-- Start of TEXT --

Non traditional actuarial careers

9 mins read

Non traditional Actuarial Careers.

On 19th October 2016, the Pakistan Society of Actuaries graciously invited me to speak on non traditional actuarial careers to an audience comprising largely of actuarial students. The objective was to give them a purview of all the non-actuarial things actuaries do (especially me). While senility, old age and the absence of an official record make it difficult to remember exactly what I said, here is what I think I did say in roughly 30 minutes with some additions and deletions.

This is the first installment. The initial twenty minutes focused on standing out from the crowd and why does that matter for your actuarial future. There were nine more points on my list.  They will follow in the weeks to come – see rationality is overrated and slower than the flash, bigger than a duck.

Non traditional actuarial careers - standing out from the crowd.
Actuarial careers. On standing out from the crowd.

There was a time when data, relationships and numerical methods were the sole domain of the quantitatively inclined. If you were good with numbers and spread sheet modeling you could name your price and your desk in the corner office because not everyone could do what you did.  The tools to extract and play with data were neither common place nor well understood.  The models hidden behind lore of black magic, wizardry and dark arts.

Tis was the golden age for Quants and by extension actuaries. We loved numbers. We loved relationships. We loved data and models. And they loved us right back.  With interesting work, comfortable roles, work life balance and pay scales that would become the source of envy across generations.

-- End of TEXT --

SET PROBLEM 1: Decide whether each statement agrees with the actuarial careers post, answering yes or no and quoting the words that settle it: (a) The talk took place on 19th October 2016. (b) The audience was made up mostly of senior actuaries. (c) The talk lasted about an hour.
SET PROBLEM 2: According to the actuarial careers post, which perks came with the golden age for Quants and actuaries? List all of them.
SET PROBLEM 3: In the actuarial careers post, which organization invited the writer to speak?

-- Start of DATA SHOWN --

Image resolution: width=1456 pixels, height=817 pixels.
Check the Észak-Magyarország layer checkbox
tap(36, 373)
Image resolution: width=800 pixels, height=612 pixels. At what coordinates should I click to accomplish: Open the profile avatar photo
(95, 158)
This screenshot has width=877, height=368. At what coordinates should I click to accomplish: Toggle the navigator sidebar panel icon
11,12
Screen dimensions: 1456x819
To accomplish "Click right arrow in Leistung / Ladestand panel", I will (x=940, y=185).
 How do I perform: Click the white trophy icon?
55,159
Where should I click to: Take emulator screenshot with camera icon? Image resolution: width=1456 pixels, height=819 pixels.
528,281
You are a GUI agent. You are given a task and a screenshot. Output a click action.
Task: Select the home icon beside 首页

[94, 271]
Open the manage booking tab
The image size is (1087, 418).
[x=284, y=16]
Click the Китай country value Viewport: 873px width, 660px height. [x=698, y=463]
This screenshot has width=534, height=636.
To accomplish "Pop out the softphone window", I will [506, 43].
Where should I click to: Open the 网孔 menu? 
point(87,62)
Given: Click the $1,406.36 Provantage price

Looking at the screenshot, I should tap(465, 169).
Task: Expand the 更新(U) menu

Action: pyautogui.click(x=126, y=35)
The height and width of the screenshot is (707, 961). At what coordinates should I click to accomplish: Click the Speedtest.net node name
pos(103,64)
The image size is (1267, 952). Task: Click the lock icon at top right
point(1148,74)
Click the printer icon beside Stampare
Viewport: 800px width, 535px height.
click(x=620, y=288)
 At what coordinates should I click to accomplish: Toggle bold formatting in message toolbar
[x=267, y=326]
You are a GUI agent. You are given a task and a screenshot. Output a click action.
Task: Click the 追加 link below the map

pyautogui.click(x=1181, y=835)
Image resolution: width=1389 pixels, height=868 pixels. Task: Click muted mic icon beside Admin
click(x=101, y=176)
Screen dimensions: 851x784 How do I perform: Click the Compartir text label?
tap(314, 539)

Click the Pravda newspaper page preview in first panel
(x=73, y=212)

-- End of DATA SHOWN --

WRITTEN ANSWER 1:
(a) Yes: "On 19th October 2016, the Pakistan Society of Actuaries graciously invited me"
(b) No: "an audience comprising largely of actuarial students"
(c) No: "in roughly 30 minutes"

WRITTEN ANSWER 2:
- interesting work
- comfortable roles
- work life balance
- pay scales that would become the source of envy across generations

WRITTEN ANSWER 3: The Pakistan Society of Actuaries.